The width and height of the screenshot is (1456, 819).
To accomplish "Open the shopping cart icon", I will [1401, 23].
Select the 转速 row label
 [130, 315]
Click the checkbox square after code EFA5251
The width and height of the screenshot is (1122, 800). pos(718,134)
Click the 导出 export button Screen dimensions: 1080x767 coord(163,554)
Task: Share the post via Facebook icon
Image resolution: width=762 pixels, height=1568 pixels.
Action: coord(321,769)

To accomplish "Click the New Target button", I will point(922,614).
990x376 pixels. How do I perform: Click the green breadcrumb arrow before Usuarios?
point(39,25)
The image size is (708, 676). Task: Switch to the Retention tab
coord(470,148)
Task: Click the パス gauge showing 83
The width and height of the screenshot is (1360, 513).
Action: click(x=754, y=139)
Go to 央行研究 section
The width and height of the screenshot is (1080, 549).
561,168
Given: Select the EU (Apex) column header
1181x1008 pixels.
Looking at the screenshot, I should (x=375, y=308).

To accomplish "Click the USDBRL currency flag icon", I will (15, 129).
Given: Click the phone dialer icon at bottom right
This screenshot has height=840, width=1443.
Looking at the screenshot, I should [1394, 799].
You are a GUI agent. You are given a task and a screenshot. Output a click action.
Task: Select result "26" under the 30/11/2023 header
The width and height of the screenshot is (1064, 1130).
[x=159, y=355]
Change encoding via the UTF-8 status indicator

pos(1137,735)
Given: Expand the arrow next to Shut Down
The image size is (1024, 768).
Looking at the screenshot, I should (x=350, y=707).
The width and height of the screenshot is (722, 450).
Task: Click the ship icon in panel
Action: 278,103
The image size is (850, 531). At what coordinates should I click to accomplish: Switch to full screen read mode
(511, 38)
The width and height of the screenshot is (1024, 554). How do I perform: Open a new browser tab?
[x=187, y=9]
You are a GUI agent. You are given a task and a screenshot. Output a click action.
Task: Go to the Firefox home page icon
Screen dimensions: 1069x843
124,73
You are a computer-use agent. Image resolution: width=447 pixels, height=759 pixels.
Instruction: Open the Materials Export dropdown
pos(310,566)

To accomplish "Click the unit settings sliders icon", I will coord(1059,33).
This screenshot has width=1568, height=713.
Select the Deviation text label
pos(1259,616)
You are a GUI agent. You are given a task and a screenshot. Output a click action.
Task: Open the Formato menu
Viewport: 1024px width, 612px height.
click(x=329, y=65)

━━━━━━━━━━

Reproduce all the records, exactly and in full.

*Answer section*
The width and height of the screenshot is (1456, 819).
To accomplish "Open the shopping cart icon", I will [1401, 23].
Select the 转速 row label
 [130, 315]
Click the checkbox square after code EFA5251
The width and height of the screenshot is (1122, 800). pos(718,134)
Click the 导出 export button Screen dimensions: 1080x767 coord(163,554)
Task: Share the post via Facebook icon
Image resolution: width=762 pixels, height=1568 pixels.
Action: coord(321,769)

To accomplish "Click the New Target button", I will point(922,614).
990x376 pixels. How do I perform: Click the green breadcrumb arrow before Usuarios?
point(39,25)
The image size is (708, 676). Task: Switch to the Retention tab
coord(470,148)
Task: Click the パス gauge showing 83
The width and height of the screenshot is (1360, 513).
Action: click(x=754, y=139)
Go to 央行研究 section
The width and height of the screenshot is (1080, 549).
561,168
Given: Select the EU (Apex) column header
1181x1008 pixels.
Looking at the screenshot, I should (x=375, y=308).

To accomplish "Click the USDBRL currency flag icon", I will (15, 129).
Given: Click the phone dialer icon at bottom right
This screenshot has height=840, width=1443.
Looking at the screenshot, I should [1394, 799].
You are a GUI agent. You are given a task and a screenshot. Output a click action.
Task: Select result "26" under the 30/11/2023 header
The width and height of the screenshot is (1064, 1130).
[x=159, y=355]
Change encoding via the UTF-8 status indicator

pos(1137,735)
Given: Expand the arrow next to Shut Down
The image size is (1024, 768).
Looking at the screenshot, I should (x=350, y=707).
The width and height of the screenshot is (722, 450).
Task: Click the ship icon in panel
Action: 278,103
The image size is (850, 531). At what coordinates should I click to accomplish: Switch to full screen read mode
(511, 38)
The width and height of the screenshot is (1024, 554). How do I perform: Open a new browser tab?
[x=187, y=9]
You are a GUI agent. You are given a task and a screenshot. Output a click action.
Task: Go to the Firefox home page icon
Screen dimensions: 1069x843
124,73
You are a computer-use agent. Image resolution: width=447 pixels, height=759 pixels.
Instruction: Open the Materials Export dropdown
pos(310,566)

To accomplish "Click the unit settings sliders icon", I will coord(1059,33).
This screenshot has width=1568, height=713.
Select the Deviation text label
pos(1259,616)
You are a GUI agent. You are given a task and a screenshot. Output a click action.
Task: Open the Formato menu
Viewport: 1024px width, 612px height.
click(x=329, y=65)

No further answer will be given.